Pada umumnya Uis Adat Karo yang dibuat dari bahan kapas, dipintal dan ditenun secara manual dan menggunakan zat pewarna alami (tidak menggunakan bahan kimia pabrikan). Namun ada juga beberapa diantaranya menggunakan bahan kain pabrikan yang dicelup (diwarnai) dengan pewarna alami dan dijadikan kain adat Karo. Beberapa diantara Uis Adat Karo tersebut sudah langka karena tidak lagi digunakan dalam kehidupan sehari-hari, atau hanya digunakan dalam kegiatan acara budaya yang berhubungan dengan kepercayaan animisme dan saat ini tidak dilakukan lagi.[7]
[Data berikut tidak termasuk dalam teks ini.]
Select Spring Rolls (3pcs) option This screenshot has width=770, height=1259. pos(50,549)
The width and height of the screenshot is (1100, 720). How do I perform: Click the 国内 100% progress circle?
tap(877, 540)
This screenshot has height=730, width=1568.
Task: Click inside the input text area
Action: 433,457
2.3. Jenis-jenis Uis Adat Karo
Uis Adat Karo, antara lain: Uis Arinteneng, Uis Batu Jala, Uis Beka Buluh, Uis Gara-gara & Gara-gara pakai benang emas, Uis Gatip Cukcak, Uis Gatip Gewang, Uis Gobar Dibata, Uis Jongkit pakai benang emas, Uis Jujung-jujungen, Uis Julu, Uis Kelam-kelam, Uis Nipes, Uis Nipes Mangiring, Uis Nipes Padang Rusak, Uis Nipes Ragi Mbacang, Uis pementing, Uis Perembah, Uis Teba.[8]
2.4. Makna Uis Adat Karo
Uis adalah salah satu hasil tenun dari suku adat karo, menurut Tridah Bangun, hanya sebagian kecil saja dari wanita karo yang dapat mengerjakan penenunan kain adat mulai dari yang halus sampai kepada yang kasar. Pekerjaan tersebut memang cukup sulit, khususnya dalam proses pembuatan benang dan penenunannya yang memakan waktu cukup lama. Dan setiap kain adat karo yang disebut Uis karo, memiliki makna, fungsi pengunaan. [9]Diantaranya:
1.      Uis Arinteneng
Warnanya hitam agak pekat, karena kain ini dibuat dari benang kapas yang dicelupkan dengan sejenis bahan yang warnanya hitam. Uis ini digunakan didalam acara adat pesta perkawinan yaitu pada saat waktu emas kawin diserahkan kain ini dipakai sebagai alas pinggan pasu (Piring), yang bentuknya cekung dan lebih besar dari piring biasa, warna piring tersebut berwarna putih biasa. Dimana Uis Arinteneng ini digunakan sebagai alas piring Pinggan pasu yang terdapat Emas kawin diatas pring tersebut.[10] Pelaksanaannya pada saat “mukul” (acara makan pada saat memasuki pelaminan), yang bermakna untuk memanggil roh, untuk “lanam” (alas menjunjung kayu api waktu memasuki rumah baru), untuk “upah tendi” (upah roh), diberikan sebagai penggendong bayi disaat nantinya mereka memiliki keturunan dan alas bibit padi sebagai sumber kehidupan mereka.[11] Didalam upacara Njujung beras piher, Uis ini di pakai dengan makna “Tenang tendi i rumah (Ketentraman).[12]
2.      Uis Batu Jala
Uis ini digunakan untuk tudung bagi anak gadis pada pesta “guro-guro aron”. Boleh juga dipakai laki-laki sebagai sarung, tapi harus 3 lapis, yaitu: uis batu jala, uis rambu-rambu dan uis kelam-kelam.[13]
3.      Uis Beka Buluh
Uis Beka Buluh memiliki ciri Gembira, Tegas dan Elegan, Kain Adat ini merupakan Simbol Wibawa dan tanda kebesaran bagi seorang Putra Karo. Dengan warna dasar kainnya merah cerah, dibagian tengah terdapat garis-garis yang berwarna kuning, ungu, putih, dan juga pada bagian tepi terdapat motif-motif karo yang digunakan dengan benang berwarna emas Ukuran : 166 x 86 Cm. Pada saat Pesta Adat Kain ini digunakan kepada kaum pria Karo. Dimana kain ini diposisikan pada bagian kepala pria yang sering disebut bulang-bulang (Penutup kepala/ Topi) sebagai mahkota di kepalanya pertanda bahwa untuk dialah pesta tersebut diselenggarakan, dan pada posisi bahunya yang juga sering disebut cekok-cekok (Penghias baju).[14]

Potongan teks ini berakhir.